Exercise objective:
Answer these questions from the Vibrio cholerae excerpt below:
1. Under the relaxed cutoff, how many bacterial species share similar virulence-related genes with the V. cholerae strains examined?
2. For which mobile genetic element did O159 have a nearly complete sequence?
3. Which strain served as the reference in the selection pressure analysis?

(Selected extract Opens)

Many virulence-related genes in bacteria have been gained by horizontal gene transfer or homologous recombinant during the evolutionary process. Previous research has shown that the virulence regions from four strains of the non-O1/non-O139 serogroups are quite heterogeneous in their compositions [16]. The virulence-related genes in these serogroups may have experienced a wide variety of genetic transfers, making them differ from other species. By searching the virulence-related genes from non-Vibrio species, it may be possible to discern whether such genes have close evolutionary relevance to the virulence genes transferred from other species. We chose a relatively relaxed cutoff (identity 30%, coverage 60%) to do this analysis. The results showed that 103 bacterial species share similar virulence-related genes with the V. cholerae strains examined in the present study (Fig. 5a). Among these species, V. cholerae, Pseudomonas aeruginosa, V. vulnificus, Haemophilus somnus and H. influenzae accounted for a high proportion. The virulence-related genes from the O159 strain were sourced from 80 species, and those of O170 were sourced from 82 species. Most of the serogroup-specific virulence genes from O159 were sourced from the following four species: Campylobacter jejuni, Acinetobacter baumannii, Streptococcus suis and H. influenzae. Most of the serogroup-specific virulence genes from O170 were sourced from several species, including A. baumannii, C. jejuni, and Yersinia pestis among others. Detailed information on the serogroup-specific virulence genes from the different serogroups can be found in Additional file 3. When a more stringent cutoff (identity 90%, coverage 80%) was used, the virulence-related genes from the 18 serogroup strains shared close relationships with four species: V. cholerae, V. parahaemolyticus, V. vulnificus and V. mimicus.

Fig. 5
figure 5

a. Two-dimensional hierarchical clustering of the representative V. cholerae strains with respect to the virulence gene sources. b. Distribution of mobile genetic elements in the different serogroups

We also analyzed the existing profiles of several classical mobile genetic elements (i.e., VPI-1, VPI-2, VSP-I, VSP-II, SXT and CT) in the selected strains (Fig. 5b). Contig mapping indicated that O159 had a nearly complete VSP-II sequence and partial sequence for VPI-1 and VPI-2. O170 carried partial VPI-1 and VPI-2 sequences. Neither of these two serogroup strains carried the CT.

Selection pressure analysis of protein-coding genes

V. cholerae is an environmental bacterium that lives in different hosts and habitats. Hence, identifying genes in V. cholerae that carry the signature of positive selection and may therefore contribute to adaptation to its changing niche should provide useful information about this pathogen. Here, selection pressure on the non-O1 V. cholerae strains was analyzed using V. cholerae strain N16961 as the reference strain. Four genes showing evidence of positive selection were obtained for each of the three strains (the two serogroup O159 strains and one O170 strain sequenced in this study). The positively selected genes in the two O159 serogroups encode one methyl-accepting chemotaxis protein and three hypothetical proteins. The positively selected genes in the O170 strain encode one nucleoside triphosphate diphosphatase (mazG) protein and three hypothetical proteins.

(Selected extract Closes)
(Information supplied Opens)

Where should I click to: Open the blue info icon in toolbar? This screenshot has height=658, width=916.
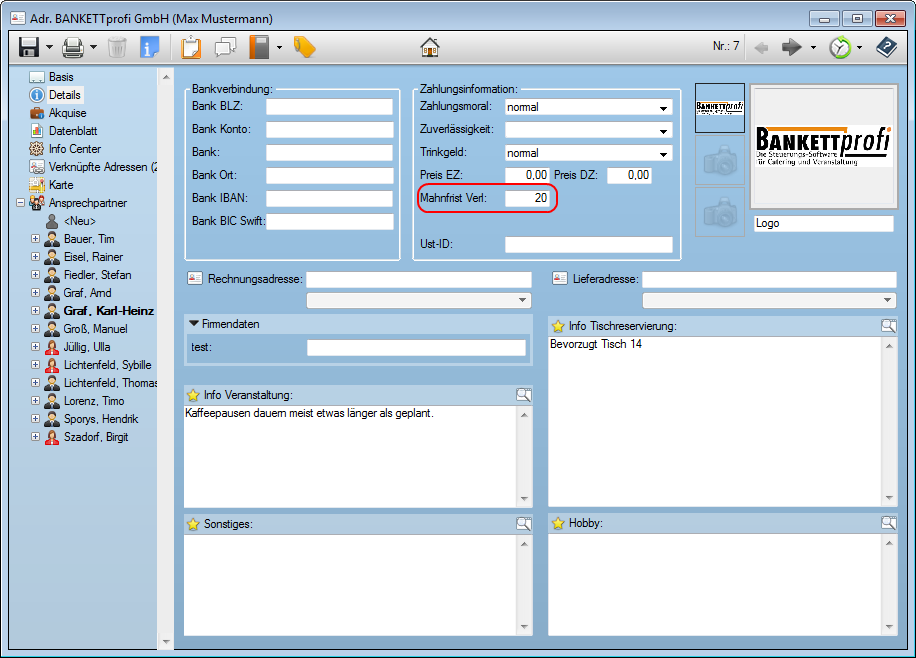pyautogui.click(x=150, y=47)
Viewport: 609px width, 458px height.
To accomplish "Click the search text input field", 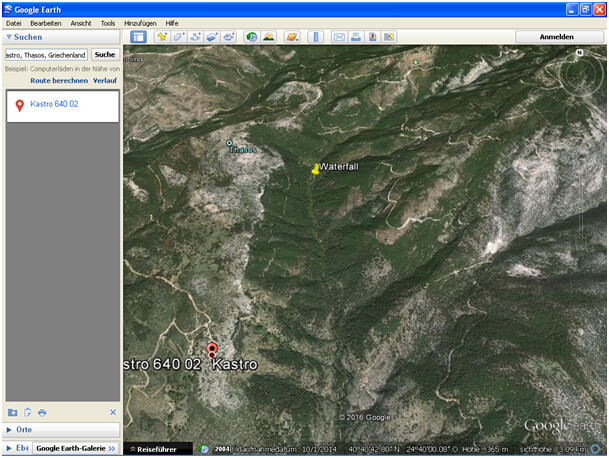I will 46,55.
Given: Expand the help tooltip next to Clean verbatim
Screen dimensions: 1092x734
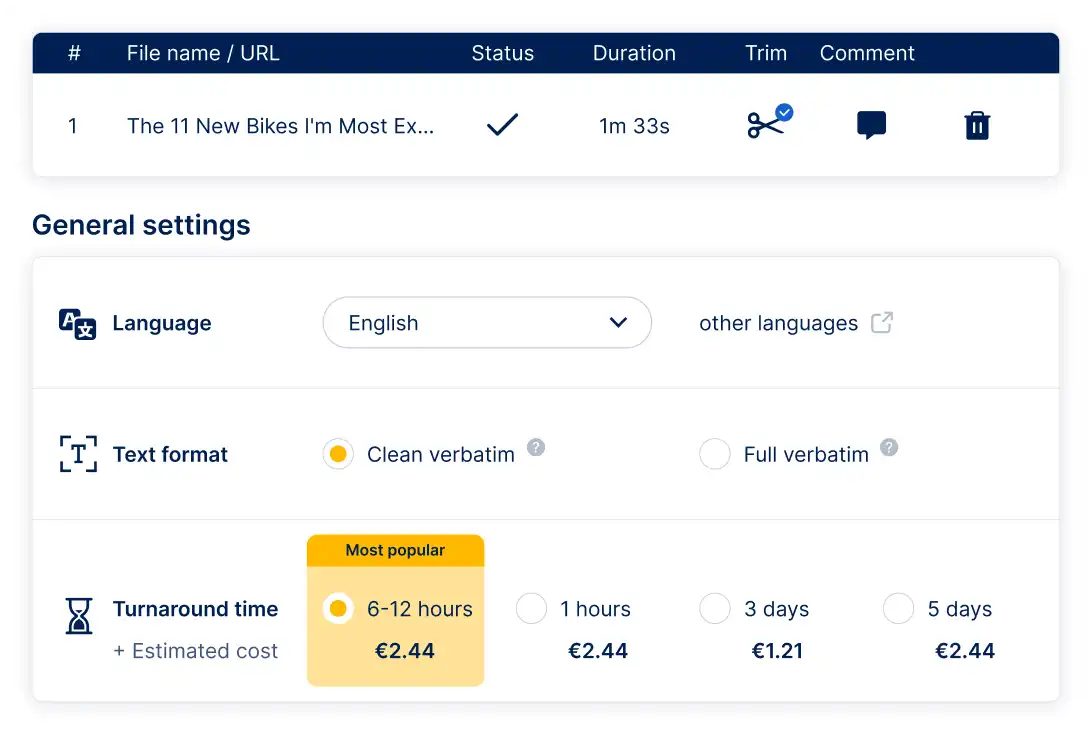Looking at the screenshot, I should coord(536,448).
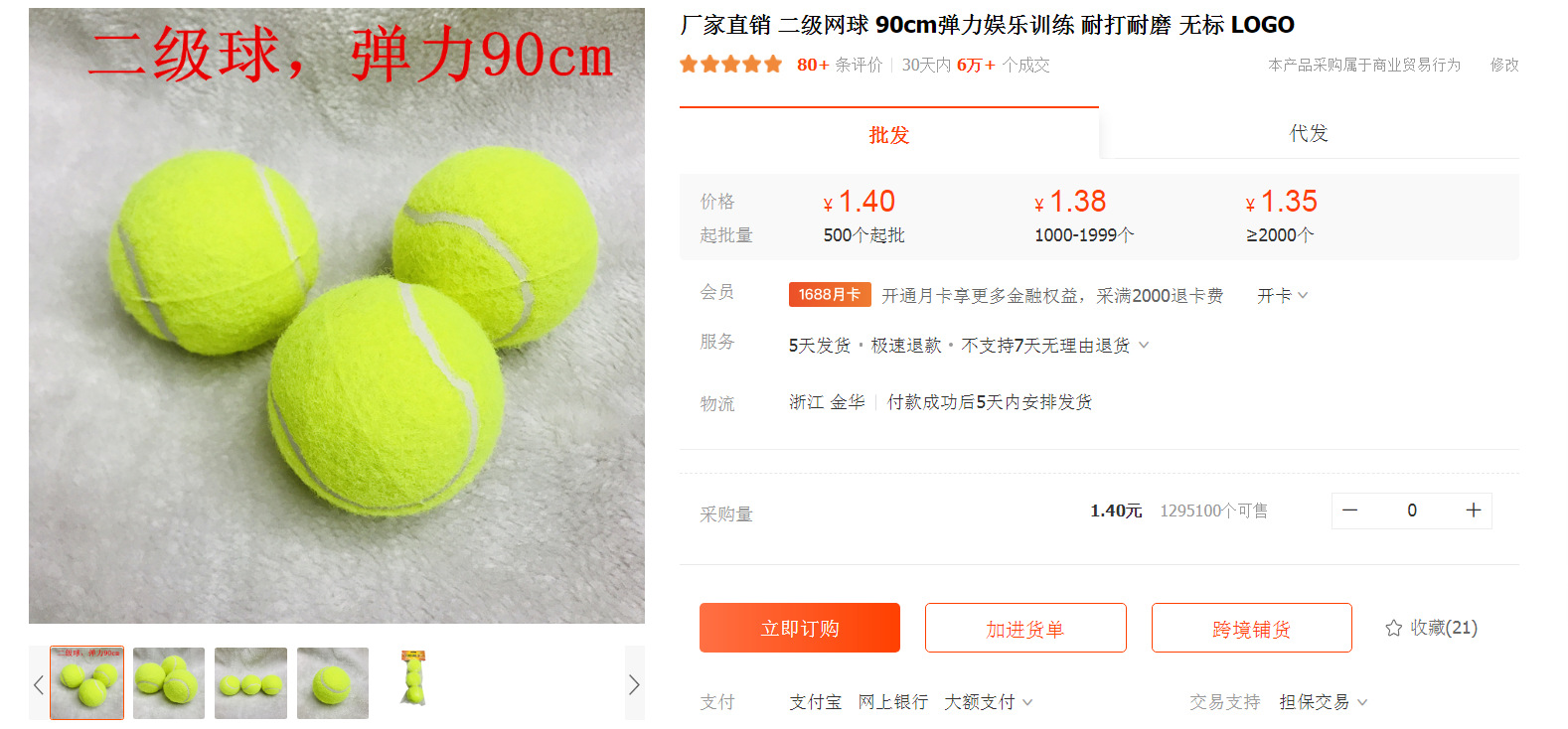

(Information supplied Closes)

Answer for the task:
1. 103 species.
2. VSP-II.
3. V. cholerae strain N16961.